Show every line of the records below that contains the word "computer".
START Dataset records
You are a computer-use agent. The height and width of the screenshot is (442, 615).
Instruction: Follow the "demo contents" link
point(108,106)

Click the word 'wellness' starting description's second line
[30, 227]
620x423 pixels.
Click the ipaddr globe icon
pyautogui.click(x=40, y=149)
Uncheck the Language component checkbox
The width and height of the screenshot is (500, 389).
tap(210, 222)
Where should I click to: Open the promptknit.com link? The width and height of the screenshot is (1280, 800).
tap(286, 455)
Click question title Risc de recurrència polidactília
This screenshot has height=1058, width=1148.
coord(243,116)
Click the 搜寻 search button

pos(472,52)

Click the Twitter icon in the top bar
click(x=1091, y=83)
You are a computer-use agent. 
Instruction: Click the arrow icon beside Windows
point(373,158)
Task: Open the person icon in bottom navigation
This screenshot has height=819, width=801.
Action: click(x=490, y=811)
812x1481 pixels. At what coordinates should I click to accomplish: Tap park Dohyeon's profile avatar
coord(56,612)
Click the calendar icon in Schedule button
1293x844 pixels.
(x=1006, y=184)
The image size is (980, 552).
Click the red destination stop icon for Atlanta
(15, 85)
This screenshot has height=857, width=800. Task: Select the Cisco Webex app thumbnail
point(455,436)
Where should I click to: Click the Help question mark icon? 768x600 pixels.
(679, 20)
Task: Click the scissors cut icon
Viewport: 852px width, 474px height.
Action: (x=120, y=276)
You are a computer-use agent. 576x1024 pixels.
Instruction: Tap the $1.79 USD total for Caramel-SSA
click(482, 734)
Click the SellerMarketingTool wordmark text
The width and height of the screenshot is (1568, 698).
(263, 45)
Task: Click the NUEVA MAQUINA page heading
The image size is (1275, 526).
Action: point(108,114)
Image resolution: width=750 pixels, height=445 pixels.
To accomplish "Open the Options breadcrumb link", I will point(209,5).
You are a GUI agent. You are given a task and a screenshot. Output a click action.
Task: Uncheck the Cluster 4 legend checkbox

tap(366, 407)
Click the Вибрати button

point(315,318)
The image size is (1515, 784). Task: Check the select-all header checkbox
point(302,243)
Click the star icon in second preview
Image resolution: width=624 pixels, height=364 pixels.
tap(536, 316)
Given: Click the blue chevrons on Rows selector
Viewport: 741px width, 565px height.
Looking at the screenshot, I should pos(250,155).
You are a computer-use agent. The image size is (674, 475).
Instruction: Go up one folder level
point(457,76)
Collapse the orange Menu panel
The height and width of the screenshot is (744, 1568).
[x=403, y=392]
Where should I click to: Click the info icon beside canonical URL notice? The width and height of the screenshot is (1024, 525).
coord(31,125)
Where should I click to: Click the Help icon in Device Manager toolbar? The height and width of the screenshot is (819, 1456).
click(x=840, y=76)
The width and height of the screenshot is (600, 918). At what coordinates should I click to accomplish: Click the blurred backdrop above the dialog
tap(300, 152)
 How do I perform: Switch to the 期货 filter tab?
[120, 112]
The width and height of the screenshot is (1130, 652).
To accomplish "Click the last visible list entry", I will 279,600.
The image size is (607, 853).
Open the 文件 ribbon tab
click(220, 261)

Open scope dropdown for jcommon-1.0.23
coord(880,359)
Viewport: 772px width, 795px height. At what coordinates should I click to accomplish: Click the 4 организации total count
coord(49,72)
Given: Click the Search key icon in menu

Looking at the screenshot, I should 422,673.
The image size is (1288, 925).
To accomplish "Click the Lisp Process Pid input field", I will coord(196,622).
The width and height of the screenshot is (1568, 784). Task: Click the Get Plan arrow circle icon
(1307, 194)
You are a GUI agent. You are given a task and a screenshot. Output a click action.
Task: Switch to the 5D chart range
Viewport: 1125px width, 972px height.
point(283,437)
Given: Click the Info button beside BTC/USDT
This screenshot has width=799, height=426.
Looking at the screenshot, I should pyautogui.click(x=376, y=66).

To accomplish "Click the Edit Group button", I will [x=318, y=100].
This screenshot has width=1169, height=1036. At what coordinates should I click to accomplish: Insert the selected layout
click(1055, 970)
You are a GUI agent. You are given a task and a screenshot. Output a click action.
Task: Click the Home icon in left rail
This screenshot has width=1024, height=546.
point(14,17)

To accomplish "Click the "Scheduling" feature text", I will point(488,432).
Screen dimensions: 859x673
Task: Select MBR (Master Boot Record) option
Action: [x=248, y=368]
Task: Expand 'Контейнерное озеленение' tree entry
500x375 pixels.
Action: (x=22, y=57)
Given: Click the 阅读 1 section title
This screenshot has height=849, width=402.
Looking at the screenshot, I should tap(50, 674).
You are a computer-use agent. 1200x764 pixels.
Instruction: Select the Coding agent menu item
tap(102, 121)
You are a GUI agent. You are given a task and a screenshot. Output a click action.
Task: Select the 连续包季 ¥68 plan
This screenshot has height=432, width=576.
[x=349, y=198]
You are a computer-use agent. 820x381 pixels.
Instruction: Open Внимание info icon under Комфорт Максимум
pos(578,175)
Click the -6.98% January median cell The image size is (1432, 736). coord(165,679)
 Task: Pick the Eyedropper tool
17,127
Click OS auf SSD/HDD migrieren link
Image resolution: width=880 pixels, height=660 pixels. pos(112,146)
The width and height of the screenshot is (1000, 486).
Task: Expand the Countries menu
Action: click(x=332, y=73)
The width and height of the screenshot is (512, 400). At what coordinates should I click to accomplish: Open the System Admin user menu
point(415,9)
END Dataset records
Task output:
You are a computer-use agent. The height and width of the screenshot is (442, 615).
You are a computer-use agent. 
You are a computer-use agent. 576x1024 pixels.
You are a computer-use agent. The image size is (674, 475).
You are a computer-use agent. 1200x764 pixels.
You are a computer-use agent. 820x381 pixels.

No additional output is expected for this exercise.